Clark explained to the select committee meeting why top-rate aid agencies such as the International Red Cross and the World Food Programme were not getting aid in fast.
"Port au Prince would probably remind you of New Plymouth airport," she said.
It was used to about 12 flights a day, probably less than New Plymouth. All of a sudden it had to cope with 150 flights a day wanting to get in and with the control tower having collapsed.
She also talked about the opportunities for rebuilding Haiti.
Clark shared a platform with former US President Bill Clinton at the World Economic Forum in Davos, Switzerland, in late January where he made the case for investment in Haiti. Clinton is the UN Secretary General's special envoy to Haiti.
A few days earlier, Clark had shared a platform in a Montreal conference on the Haiti disaster with US Secretary of State Hillary Clinton, their first meeting.
It was Clark's idea to fly to Wellington to brief the select committee. She does it in other countries, so why not here?
It was a committee she chaired from 1984 to 1987 as a second-term MP. The present chairman is National MP and former diplomat John Hayes, a former High Commissioner to Papua New Guinea.
The committee heard about the new "South-South paradigm" that is emerging where developing countries such as China and India are becoming big players in development themselves and in some cases are seeking the help of UNDP to improve their development policies.
Fresh in her mind was a visit earlier in the week to Papua New Guinea, a desperately poor country "on the cusp of tremendous opportunities" with vast new wealth about to flow from liquefied natural gas exploration.

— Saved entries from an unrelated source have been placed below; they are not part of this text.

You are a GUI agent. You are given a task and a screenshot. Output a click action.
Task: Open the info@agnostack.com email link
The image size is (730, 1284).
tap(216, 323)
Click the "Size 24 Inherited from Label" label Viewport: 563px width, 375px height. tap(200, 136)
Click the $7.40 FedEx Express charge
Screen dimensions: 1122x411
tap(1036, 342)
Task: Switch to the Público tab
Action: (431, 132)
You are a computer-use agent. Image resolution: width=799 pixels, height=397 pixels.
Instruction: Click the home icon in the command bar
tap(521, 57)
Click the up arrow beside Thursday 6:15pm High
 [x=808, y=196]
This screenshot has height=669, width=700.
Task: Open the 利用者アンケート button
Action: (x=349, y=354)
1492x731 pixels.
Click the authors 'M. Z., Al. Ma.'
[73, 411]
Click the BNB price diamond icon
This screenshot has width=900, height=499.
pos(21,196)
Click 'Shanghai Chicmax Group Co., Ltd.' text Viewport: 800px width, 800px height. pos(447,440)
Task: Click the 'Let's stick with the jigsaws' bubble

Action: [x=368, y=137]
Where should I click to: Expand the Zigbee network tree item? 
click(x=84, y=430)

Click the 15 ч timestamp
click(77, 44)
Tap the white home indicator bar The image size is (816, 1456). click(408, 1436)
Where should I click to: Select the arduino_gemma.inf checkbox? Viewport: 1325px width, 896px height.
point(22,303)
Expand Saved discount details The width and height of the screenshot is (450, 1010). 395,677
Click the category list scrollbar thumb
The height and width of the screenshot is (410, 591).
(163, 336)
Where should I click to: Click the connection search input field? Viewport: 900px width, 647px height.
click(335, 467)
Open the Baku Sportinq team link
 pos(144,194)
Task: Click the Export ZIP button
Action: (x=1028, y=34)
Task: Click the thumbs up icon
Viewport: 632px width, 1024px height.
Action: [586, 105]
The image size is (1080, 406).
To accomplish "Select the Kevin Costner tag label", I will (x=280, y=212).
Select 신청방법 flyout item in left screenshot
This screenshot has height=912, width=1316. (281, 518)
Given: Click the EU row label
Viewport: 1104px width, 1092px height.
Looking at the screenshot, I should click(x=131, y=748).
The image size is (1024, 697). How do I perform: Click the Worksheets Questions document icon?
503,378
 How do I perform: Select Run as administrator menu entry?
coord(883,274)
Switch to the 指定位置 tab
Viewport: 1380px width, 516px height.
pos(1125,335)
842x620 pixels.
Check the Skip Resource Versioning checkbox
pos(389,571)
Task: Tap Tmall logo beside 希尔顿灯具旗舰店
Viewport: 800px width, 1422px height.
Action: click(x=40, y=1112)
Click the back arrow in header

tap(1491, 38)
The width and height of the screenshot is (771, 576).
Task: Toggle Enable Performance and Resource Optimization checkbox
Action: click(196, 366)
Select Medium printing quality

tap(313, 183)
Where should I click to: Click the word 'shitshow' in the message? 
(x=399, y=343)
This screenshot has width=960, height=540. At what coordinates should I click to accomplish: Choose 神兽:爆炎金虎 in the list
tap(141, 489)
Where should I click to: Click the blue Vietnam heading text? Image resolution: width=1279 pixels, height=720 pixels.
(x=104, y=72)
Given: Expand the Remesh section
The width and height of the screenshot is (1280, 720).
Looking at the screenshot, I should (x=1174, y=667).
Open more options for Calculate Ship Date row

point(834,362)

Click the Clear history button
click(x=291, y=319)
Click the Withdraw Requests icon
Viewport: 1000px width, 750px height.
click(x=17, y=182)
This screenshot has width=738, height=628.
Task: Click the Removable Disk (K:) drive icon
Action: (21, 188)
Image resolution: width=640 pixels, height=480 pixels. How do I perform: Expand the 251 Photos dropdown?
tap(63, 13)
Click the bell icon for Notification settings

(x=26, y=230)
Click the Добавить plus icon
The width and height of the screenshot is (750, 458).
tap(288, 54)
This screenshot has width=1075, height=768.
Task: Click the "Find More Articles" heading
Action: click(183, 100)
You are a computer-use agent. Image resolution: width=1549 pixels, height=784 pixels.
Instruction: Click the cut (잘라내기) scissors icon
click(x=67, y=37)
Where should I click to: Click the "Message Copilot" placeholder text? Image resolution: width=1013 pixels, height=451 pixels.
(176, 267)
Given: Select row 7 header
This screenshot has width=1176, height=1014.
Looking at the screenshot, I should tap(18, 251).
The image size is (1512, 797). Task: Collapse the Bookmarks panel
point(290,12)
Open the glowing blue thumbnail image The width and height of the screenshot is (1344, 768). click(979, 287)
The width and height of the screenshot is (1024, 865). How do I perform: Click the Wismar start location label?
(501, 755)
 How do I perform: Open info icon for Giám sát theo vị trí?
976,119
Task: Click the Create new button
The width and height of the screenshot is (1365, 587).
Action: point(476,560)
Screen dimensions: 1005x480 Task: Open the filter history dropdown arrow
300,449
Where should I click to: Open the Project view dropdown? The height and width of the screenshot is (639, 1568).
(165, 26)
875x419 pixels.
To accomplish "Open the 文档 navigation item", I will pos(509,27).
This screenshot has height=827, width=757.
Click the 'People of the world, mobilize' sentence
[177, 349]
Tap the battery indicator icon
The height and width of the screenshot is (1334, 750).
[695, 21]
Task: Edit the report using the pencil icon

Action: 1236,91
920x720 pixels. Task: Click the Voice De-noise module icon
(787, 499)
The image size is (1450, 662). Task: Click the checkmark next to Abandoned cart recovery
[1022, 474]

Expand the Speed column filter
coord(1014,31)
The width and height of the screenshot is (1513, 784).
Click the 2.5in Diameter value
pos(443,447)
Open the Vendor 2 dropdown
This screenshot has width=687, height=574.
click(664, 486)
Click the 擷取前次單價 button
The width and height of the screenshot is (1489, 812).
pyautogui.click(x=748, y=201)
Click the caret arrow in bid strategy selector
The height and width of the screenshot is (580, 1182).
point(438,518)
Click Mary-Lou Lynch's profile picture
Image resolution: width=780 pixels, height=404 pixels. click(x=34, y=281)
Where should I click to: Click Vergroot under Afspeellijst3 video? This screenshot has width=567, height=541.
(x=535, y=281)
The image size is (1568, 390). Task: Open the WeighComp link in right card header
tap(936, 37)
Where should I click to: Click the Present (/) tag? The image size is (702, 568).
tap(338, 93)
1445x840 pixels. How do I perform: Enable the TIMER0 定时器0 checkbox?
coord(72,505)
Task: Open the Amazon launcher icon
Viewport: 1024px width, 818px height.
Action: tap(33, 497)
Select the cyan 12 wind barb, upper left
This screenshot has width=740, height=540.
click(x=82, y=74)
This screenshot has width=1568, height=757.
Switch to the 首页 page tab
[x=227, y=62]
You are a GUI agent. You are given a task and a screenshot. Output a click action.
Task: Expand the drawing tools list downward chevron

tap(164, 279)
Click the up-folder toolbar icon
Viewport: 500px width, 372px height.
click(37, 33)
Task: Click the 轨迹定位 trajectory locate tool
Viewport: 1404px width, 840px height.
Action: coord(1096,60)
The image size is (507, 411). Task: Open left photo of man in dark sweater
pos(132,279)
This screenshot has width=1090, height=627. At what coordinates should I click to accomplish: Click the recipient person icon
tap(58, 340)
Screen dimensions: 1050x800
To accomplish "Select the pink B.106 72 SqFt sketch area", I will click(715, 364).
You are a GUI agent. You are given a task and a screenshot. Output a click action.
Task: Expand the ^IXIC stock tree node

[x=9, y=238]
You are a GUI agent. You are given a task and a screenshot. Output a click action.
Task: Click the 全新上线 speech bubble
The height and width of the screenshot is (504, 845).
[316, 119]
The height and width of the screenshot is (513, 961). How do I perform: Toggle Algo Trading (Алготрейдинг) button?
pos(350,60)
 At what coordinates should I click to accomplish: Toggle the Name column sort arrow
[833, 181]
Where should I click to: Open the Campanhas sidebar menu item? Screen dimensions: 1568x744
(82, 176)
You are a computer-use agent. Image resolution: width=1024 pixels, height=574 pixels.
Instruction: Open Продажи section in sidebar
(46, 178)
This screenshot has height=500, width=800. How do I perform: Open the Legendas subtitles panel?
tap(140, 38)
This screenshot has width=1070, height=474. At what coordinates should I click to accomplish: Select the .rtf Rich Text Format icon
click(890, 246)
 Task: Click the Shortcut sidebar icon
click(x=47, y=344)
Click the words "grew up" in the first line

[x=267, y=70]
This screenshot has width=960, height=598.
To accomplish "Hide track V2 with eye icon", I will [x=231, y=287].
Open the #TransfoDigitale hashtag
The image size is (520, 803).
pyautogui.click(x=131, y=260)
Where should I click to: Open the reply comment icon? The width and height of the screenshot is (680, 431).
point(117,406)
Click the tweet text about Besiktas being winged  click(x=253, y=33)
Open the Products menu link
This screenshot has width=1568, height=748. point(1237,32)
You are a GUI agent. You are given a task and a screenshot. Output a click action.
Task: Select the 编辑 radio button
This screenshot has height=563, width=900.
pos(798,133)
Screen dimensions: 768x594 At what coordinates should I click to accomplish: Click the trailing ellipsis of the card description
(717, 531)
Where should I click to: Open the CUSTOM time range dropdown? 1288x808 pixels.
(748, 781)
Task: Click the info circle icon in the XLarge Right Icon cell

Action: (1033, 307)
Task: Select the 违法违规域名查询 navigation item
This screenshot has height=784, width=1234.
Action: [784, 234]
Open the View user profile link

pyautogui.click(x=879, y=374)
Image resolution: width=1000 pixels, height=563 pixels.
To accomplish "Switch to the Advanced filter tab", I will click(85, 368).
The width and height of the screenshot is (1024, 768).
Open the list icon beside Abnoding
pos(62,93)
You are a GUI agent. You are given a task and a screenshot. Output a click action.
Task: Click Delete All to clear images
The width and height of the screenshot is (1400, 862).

Clark said all that wealth could be a curse for PNG or a blessing.
"In the UN system, we are here to ensure it is a blessing."
She has offered UN support to help PNG design a sovereign wealth fund and then to help advise how the investments in education and health could transform the prospects of its people.
She told the committee she was "shattered" to discover in a recent survey of 11 provinces that only 36 per cent of children went to primary school.
At present PNG has more than 1000 individual aid projects. It is perfectly poised for a new approach to its development.
And Clark, as a longtime friend of Prime Minister Sir Michael Somare, is well placed to offer UNDP's support in getting a more co-ordinated and long-term approach to development.
From all the new bag of acronyms Clark is armed with in her job, the MDGs are the best used.
They are the Millennium Development Goals - eight of them to be achieved by 2015 to help eliminate poverty, improve health and education, and promote gender equality.
They are Clark's responsibility at the UN.
PNG is not on track to achieve any of them.
On a global front, the goal to reduce the number of people who are chronically hungry has gone up by 150 million in the past two years to about a billion people.
Clark will play a key role in a September summit at the UN to try to focus the minds of world leaders on the MDGs. She is trying to get a good attendance by leaders, including John Key. "It would be great if he came."
She was in her first year as Prime Minister, in 2000, when she flew to a summit in New York to sign the Millennium Declaration.
"I never thought in my wildest dreams I would come back as administrator of the UNDP with a particular responsibility for them."